The difference between Google crawling FOAF/XFN from LiveJournal, versus extracting similar information via custom scripts from MySpace, is interesting and important solely to geeks. Mainstream users have no idea of such distinctions. When LiveJournal originally launched their FOAF files in 2004, the rule they followed was a pretty sensible one: if the information was there in the HTML pages, they’d also expose it in FOAF.

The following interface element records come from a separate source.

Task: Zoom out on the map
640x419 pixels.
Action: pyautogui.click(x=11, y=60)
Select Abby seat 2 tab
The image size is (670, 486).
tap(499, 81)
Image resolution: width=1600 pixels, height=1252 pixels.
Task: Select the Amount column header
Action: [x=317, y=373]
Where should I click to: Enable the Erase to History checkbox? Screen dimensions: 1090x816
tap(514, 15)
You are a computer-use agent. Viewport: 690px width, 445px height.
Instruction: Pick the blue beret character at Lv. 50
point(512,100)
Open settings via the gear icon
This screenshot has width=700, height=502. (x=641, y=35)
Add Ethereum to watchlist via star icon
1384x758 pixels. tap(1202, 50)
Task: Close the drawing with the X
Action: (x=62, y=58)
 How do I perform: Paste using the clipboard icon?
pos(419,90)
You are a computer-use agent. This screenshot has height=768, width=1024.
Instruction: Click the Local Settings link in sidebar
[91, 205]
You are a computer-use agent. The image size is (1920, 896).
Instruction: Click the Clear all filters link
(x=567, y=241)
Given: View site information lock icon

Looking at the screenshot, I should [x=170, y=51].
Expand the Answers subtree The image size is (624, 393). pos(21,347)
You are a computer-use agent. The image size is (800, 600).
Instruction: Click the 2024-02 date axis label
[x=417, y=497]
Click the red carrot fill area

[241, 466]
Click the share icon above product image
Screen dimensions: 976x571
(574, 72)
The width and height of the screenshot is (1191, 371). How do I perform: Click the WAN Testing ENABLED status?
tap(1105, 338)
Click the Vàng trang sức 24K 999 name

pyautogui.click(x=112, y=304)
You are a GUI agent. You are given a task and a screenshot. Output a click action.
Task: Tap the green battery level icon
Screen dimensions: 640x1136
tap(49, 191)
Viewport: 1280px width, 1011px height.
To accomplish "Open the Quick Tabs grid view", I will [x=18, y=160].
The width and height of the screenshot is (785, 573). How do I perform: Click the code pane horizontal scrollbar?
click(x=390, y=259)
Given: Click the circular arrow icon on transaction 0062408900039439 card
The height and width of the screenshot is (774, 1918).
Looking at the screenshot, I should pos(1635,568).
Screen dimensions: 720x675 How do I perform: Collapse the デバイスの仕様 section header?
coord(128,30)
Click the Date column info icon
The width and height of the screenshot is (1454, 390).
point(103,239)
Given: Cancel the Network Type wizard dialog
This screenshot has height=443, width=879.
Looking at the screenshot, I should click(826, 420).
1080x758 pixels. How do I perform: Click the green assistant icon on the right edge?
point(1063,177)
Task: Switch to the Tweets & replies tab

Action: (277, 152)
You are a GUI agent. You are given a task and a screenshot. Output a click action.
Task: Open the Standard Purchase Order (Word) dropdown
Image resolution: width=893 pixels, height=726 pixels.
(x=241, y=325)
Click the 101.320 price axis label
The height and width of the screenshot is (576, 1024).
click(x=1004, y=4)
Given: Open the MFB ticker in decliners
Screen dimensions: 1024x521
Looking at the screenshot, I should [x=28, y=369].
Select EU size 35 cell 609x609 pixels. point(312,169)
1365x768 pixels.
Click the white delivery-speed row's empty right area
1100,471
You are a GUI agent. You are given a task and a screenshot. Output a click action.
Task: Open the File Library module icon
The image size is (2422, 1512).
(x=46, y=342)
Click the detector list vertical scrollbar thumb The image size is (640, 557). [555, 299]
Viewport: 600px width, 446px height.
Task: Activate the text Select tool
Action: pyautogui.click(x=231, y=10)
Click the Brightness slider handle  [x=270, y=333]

We need to be careful of taking a ruthless “you can’t make an omelete without breaking eggs” line here. Whatever we do, people will suffer. If the Web is made inaccessible, with information hidden inside image files or otherwise obfuscated, we exclude a huge constituency of users. If we shine a light on the public record, as Google have done, we’ll embarass, expose and even potentially risk harm to the people described by these interlinked documents. And if we stick our head in the sand and pretend that these folk aren’t exposed, I predict this will come back to bite us in the butt in a few months or years, since all that data is out there, being crawled, indexed and analysed by parties other than Google. Parties with less to lose, and more to gain.

So what to do? I think several activities need to happen in parallel:

  • Best practice codes for those who expose, and those who aggregate, social Web data
  • Improved media literacy education for those who are unwittingly exposing too much of themselves online
  • Technology development around decentralised, non-public record communication and community tools (eg. via Jabber/XMPP)

Any search engine at all, today, is capable of supporting the following bit of mischief:

Take some starting point a collection of user profiles on a public site. Extract all the usernames. Find the ones that appear in the Web less than say 10,000 times, and on other sites. Assume these are unique userIDs and crawl the pages they appear in, do some heuristic name matching, … and you’ll have a pile of smushed identities, perhaps linking professional and dating sites, or drunken college photos to respectable-new-life. No FOAF needed.

The answer I think isn’t to beat up on the aggregators, it’s to improve the Web experience such that people can have real privacy when they need it, rather than the misleading illusion of privacy. This isn’t going to be easy, but I don’t see a credible alternative.